ANC President Cyril Ramaphosa.
Image: X/@MyANC
‘CYRIL Ramaphosa's 'plot' to kill the ANC’ was the headline that the ANC president’s backers dismissed as fake news five years ago.
In that story published by our sister newspaper, the Sunday Independent, a number of ANC senior members expressed deep concern with Ramaphosa’s alleged proximity to external parties in efforts to apparently collapse the then governing party and replace it with a centre-right coalition led by him after the 2024 general elections.
Indeed their fears became reality last year when, for the first time, the ANC could only manage to secure just over 40% of the votes.

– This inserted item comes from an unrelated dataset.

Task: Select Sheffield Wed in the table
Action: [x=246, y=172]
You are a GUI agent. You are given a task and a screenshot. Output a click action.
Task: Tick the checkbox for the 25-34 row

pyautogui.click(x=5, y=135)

Ordinarily, the head of the organisation, in this case, Ramaphosa, should have been the first to explain why the ANC performed so poorly in its stronghold areas such as KwaZulu-Natal where it only managed to secure 17%.
However, the opposite has happened. Ramaphosa effectively proved his critics right when he recently campaigned against the ANC with his remarks that his organisation could learn a lot from how the DA governs in municipalities.

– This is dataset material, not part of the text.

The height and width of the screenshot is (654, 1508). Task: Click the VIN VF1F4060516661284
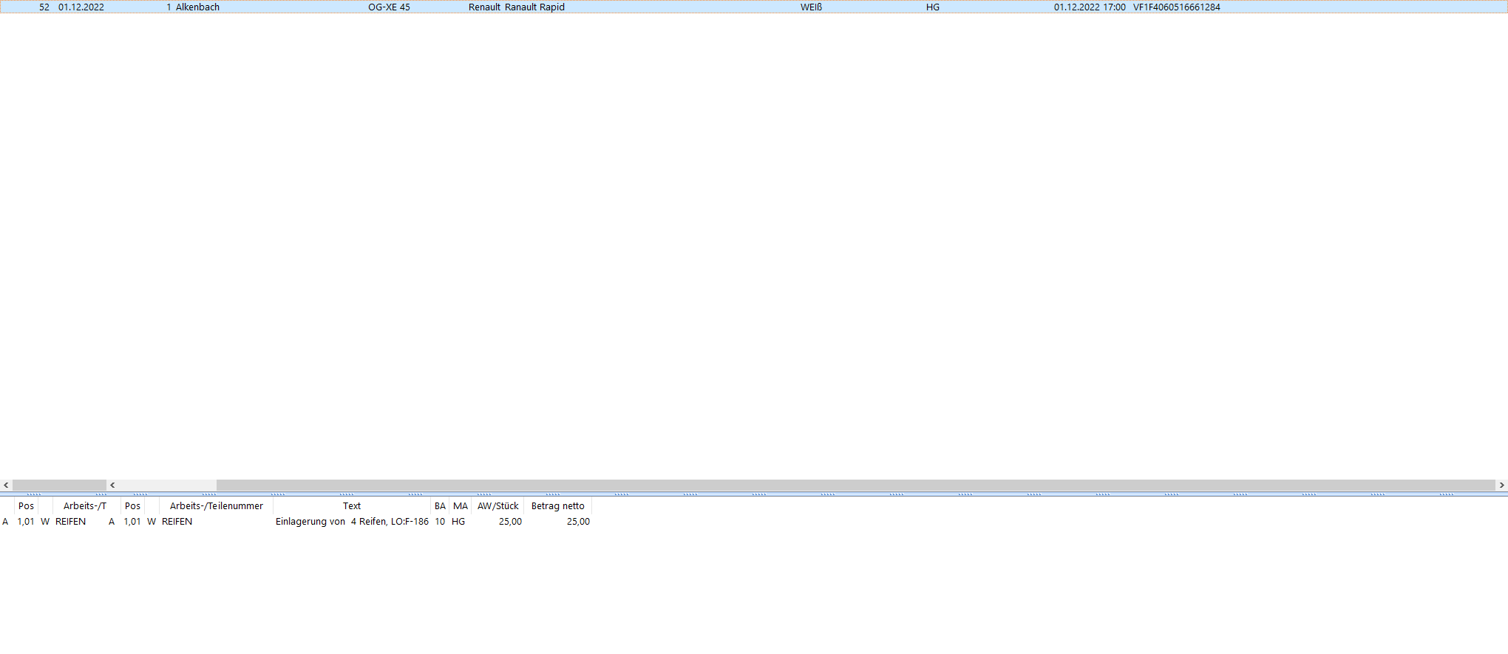point(1176,7)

His remarks were, however, a continuation of a pattern of throwing his party under the bus. Soon after taking over, Ramaphosa declared his party corruption accused number 1.
Nothing has changed since he took over. In fact he himself has been ducking and diving questions about the Phala Phala farm saga, where undeclared foreign currency worth millions of rands was concealed in couches.
The above context becomes relevant ahead of next year’s local government election, where the ANC’s support is expected to take another hammering, especially with its alliance partner the SACP making it known that it will go at it alone.
Those accusing Ramaphosa of plotting to collapse the ANC were not far off the mark after all.
Ramaphosa is the first president that has presided over the decline of the former liberation movement. The crisis that former Thabo Mbeki recently declared in the ANC confirms that the current leadership has used the so-called renewal process to mask its failures.
That is the legacy that will follow Ramaphosa well beyond his disastrous presidency.